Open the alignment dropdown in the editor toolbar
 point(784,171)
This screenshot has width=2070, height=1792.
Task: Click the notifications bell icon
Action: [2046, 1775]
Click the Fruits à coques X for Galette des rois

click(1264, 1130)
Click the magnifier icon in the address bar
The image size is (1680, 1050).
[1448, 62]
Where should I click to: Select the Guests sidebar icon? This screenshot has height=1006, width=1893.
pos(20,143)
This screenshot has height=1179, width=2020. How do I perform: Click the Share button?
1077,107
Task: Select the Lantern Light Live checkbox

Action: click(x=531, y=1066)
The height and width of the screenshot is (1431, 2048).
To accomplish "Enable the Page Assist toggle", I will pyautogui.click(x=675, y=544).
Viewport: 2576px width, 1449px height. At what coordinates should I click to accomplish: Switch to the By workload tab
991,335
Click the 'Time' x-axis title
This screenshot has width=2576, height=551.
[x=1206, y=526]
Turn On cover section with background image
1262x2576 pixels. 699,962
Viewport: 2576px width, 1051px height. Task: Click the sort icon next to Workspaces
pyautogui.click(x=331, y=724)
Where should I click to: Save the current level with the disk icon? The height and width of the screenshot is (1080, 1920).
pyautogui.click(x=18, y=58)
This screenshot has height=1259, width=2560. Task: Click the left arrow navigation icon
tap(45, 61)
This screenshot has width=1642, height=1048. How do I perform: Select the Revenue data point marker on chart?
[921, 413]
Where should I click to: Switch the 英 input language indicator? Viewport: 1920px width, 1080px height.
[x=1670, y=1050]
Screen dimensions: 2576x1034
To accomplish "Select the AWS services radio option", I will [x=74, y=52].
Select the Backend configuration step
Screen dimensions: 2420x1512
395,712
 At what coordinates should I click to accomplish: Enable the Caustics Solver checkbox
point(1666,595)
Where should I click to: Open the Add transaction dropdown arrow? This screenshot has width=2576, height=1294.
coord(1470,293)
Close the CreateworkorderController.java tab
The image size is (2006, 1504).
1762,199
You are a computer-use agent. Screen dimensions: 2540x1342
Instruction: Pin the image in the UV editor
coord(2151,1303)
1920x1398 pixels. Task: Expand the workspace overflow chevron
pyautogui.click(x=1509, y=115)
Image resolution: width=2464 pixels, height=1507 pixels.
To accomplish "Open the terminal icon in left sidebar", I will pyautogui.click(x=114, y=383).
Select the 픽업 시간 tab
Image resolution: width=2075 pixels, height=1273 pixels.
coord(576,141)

* * * * * * * * *

What you return must match the records exactly, line for line.

■ Expected answer:
Open the alignment dropdown in the editor toolbar
 point(784,171)
This screenshot has width=2070, height=1792.
Task: Click the notifications bell icon
Action: [2046, 1775]
Click the Fruits à coques X for Galette des rois

click(1264, 1130)
Click the magnifier icon in the address bar
The image size is (1680, 1050).
[1448, 62]
Where should I click to: Select the Guests sidebar icon? This screenshot has height=1006, width=1893.
pos(20,143)
This screenshot has height=1179, width=2020. How do I perform: Click the Share button?
1077,107
Task: Select the Lantern Light Live checkbox

Action: click(x=531, y=1066)
The height and width of the screenshot is (1431, 2048).
To accomplish "Enable the Page Assist toggle", I will pyautogui.click(x=675, y=544).
Viewport: 2576px width, 1449px height. At what coordinates should I click to accomplish: Switch to the By workload tab
991,335
Click the 'Time' x-axis title
This screenshot has width=2576, height=551.
[x=1206, y=526]
Turn On cover section with background image
1262x2576 pixels. 699,962
Viewport: 2576px width, 1051px height. Task: Click the sort icon next to Workspaces
pyautogui.click(x=331, y=724)
Where should I click to: Save the current level with the disk icon? The height and width of the screenshot is (1080, 1920).
pyautogui.click(x=18, y=58)
This screenshot has height=1259, width=2560. Task: Click the left arrow navigation icon
tap(45, 61)
This screenshot has width=1642, height=1048. How do I perform: Select the Revenue data point marker on chart?
[921, 413]
Where should I click to: Switch the 英 input language indicator? Viewport: 1920px width, 1080px height.
[x=1670, y=1050]
Screen dimensions: 2576x1034
To accomplish "Select the AWS services radio option", I will [x=74, y=52].
Select the Backend configuration step
Screen dimensions: 2420x1512
395,712
 At what coordinates should I click to accomplish: Enable the Caustics Solver checkbox
point(1666,595)
Where should I click to: Open the Add transaction dropdown arrow? This screenshot has width=2576, height=1294.
coord(1470,293)
Close the CreateworkorderController.java tab
The image size is (2006, 1504).
1762,199
You are a computer-use agent. Screen dimensions: 2540x1342
Instruction: Pin the image in the UV editor
coord(2151,1303)
1920x1398 pixels. Task: Expand the workspace overflow chevron
pyautogui.click(x=1509, y=115)
Image resolution: width=2464 pixels, height=1507 pixels.
To accomplish "Open the terminal icon in left sidebar", I will pyautogui.click(x=114, y=383).
Select the 픽업 시간 tab
Image resolution: width=2075 pixels, height=1273 pixels.
coord(576,141)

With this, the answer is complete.